╭─ Input for this task
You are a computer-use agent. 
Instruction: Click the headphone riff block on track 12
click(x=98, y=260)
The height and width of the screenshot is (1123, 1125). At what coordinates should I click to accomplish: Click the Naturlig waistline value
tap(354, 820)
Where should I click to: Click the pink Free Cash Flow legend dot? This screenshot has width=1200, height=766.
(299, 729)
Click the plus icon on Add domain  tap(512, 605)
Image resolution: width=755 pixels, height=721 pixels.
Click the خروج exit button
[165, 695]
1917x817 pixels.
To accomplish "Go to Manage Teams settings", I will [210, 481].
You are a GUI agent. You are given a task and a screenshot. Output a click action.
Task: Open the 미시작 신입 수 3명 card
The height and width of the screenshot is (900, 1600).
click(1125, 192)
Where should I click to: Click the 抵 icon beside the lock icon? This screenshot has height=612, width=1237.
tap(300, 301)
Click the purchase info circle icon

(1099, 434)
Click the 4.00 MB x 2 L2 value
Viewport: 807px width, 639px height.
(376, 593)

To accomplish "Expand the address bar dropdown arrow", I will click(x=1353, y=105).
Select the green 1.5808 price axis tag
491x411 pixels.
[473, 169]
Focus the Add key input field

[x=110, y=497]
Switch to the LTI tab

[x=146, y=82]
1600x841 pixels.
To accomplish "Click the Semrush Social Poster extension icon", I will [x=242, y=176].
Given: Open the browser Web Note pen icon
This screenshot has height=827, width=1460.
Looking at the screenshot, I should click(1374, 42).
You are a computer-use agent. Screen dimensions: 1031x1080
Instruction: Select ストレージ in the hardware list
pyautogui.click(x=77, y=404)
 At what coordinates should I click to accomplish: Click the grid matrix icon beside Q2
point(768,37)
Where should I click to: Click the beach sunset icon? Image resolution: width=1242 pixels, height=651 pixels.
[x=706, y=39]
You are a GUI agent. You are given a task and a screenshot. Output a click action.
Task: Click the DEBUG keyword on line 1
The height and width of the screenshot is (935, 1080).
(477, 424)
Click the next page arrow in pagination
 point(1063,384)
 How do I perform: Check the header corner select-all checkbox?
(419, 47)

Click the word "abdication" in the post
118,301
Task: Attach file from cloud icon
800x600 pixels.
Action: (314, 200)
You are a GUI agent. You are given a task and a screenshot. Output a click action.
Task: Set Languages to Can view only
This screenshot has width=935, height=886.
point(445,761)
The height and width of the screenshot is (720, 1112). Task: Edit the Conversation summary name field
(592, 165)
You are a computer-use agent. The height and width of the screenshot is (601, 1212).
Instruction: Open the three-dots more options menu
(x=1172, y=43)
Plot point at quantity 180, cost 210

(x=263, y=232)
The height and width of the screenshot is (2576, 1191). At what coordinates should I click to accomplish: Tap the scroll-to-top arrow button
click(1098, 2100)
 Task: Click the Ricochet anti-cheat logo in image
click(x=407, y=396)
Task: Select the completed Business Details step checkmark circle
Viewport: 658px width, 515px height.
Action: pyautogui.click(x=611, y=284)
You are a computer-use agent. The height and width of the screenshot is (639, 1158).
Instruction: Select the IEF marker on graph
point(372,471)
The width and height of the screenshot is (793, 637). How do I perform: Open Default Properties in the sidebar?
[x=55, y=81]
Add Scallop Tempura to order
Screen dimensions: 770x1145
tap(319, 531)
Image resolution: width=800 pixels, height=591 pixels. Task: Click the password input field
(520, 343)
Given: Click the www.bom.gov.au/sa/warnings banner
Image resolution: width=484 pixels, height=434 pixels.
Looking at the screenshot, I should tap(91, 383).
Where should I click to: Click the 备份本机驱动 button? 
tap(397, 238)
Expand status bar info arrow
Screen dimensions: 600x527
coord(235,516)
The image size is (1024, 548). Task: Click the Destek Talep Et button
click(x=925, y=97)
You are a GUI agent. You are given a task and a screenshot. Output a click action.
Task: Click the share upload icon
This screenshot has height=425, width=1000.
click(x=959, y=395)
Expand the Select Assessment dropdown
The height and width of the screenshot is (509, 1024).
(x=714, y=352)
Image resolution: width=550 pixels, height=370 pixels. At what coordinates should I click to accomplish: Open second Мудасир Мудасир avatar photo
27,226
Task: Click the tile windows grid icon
╰─
→ Task directions
Take the entries above and transcribe them exactly as they stand.

→ Solution
You are a computer-use agent. 
Instruction: Click the headphone riff block on track 12
click(x=98, y=260)
The height and width of the screenshot is (1123, 1125). At what coordinates should I click to accomplish: Click the Naturlig waistline value
tap(354, 820)
Where should I click to: Click the pink Free Cash Flow legend dot? This screenshot has width=1200, height=766.
(299, 729)
Click the plus icon on Add domain  tap(512, 605)
Image resolution: width=755 pixels, height=721 pixels.
Click the خروج exit button
[165, 695]
1917x817 pixels.
To accomplish "Go to Manage Teams settings", I will [210, 481].
You are a GUI agent. You are given a task and a screenshot. Output a click action.
Task: Open the 미시작 신입 수 3명 card
The height and width of the screenshot is (900, 1600).
click(1125, 192)
Where should I click to: Click the 抵 icon beside the lock icon? This screenshot has height=612, width=1237.
tap(300, 301)
Click the purchase info circle icon

(1099, 434)
Click the 4.00 MB x 2 L2 value
Viewport: 807px width, 639px height.
(376, 593)

To accomplish "Expand the address bar dropdown arrow", I will click(x=1353, y=105).
Select the green 1.5808 price axis tag
491x411 pixels.
[473, 169]
Focus the Add key input field

[x=110, y=497]
Switch to the LTI tab

[x=146, y=82]
1600x841 pixels.
To accomplish "Click the Semrush Social Poster extension icon", I will [x=242, y=176].
Given: Open the browser Web Note pen icon
This screenshot has height=827, width=1460.
Looking at the screenshot, I should click(1374, 42).
You are a computer-use agent. Screen dimensions: 1031x1080
Instruction: Select ストレージ in the hardware list
pyautogui.click(x=77, y=404)
 At what coordinates should I click to accomplish: Click the grid matrix icon beside Q2
point(768,37)
Where should I click to: Click the beach sunset icon? Image resolution: width=1242 pixels, height=651 pixels.
[x=706, y=39]
You are a GUI agent. You are given a task and a screenshot. Output a click action.
Task: Click the DEBUG keyword on line 1
The height and width of the screenshot is (935, 1080).
(477, 424)
Click the next page arrow in pagination
 point(1063,384)
 How do I perform: Check the header corner select-all checkbox?
(419, 47)

Click the word "abdication" in the post
118,301
Task: Attach file from cloud icon
800x600 pixels.
Action: (314, 200)
You are a GUI agent. You are given a task and a screenshot. Output a click action.
Task: Set Languages to Can view only
This screenshot has width=935, height=886.
point(445,761)
The height and width of the screenshot is (720, 1112). Task: Edit the Conversation summary name field
(592, 165)
You are a computer-use agent. The height and width of the screenshot is (601, 1212).
Instruction: Open the three-dots more options menu
(x=1172, y=43)
Plot point at quantity 180, cost 210

(x=263, y=232)
The height and width of the screenshot is (2576, 1191). At what coordinates should I click to accomplish: Tap the scroll-to-top arrow button
click(1098, 2100)
 Task: Click the Ricochet anti-cheat logo in image
click(x=407, y=396)
Task: Select the completed Business Details step checkmark circle
Viewport: 658px width, 515px height.
Action: pyautogui.click(x=611, y=284)
You are a computer-use agent. The height and width of the screenshot is (639, 1158).
Instruction: Select the IEF marker on graph
point(372,471)
The width and height of the screenshot is (793, 637). How do I perform: Open Default Properties in the sidebar?
[x=55, y=81]
Add Scallop Tempura to order
Screen dimensions: 770x1145
tap(319, 531)
Image resolution: width=800 pixels, height=591 pixels. Task: Click the password input field
(520, 343)
Given: Click the www.bom.gov.au/sa/warnings banner
Image resolution: width=484 pixels, height=434 pixels.
Looking at the screenshot, I should tap(91, 383).
Where should I click to: Click the 备份本机驱动 button? 
tap(397, 238)
Expand status bar info arrow
Screen dimensions: 600x527
coord(235,516)
The image size is (1024, 548). Task: Click the Destek Talep Et button
click(x=925, y=97)
You are a GUI agent. You are given a task and a screenshot. Output a click action.
Task: Click the share upload icon
This screenshot has height=425, width=1000.
click(x=959, y=395)
Expand the Select Assessment dropdown
The height and width of the screenshot is (509, 1024).
(x=714, y=352)
Image resolution: width=550 pixels, height=370 pixels. At what coordinates should I click to accomplish: Open second Мудасир Мудасир avatar photo
27,226
Task: Click the tile windows grid icon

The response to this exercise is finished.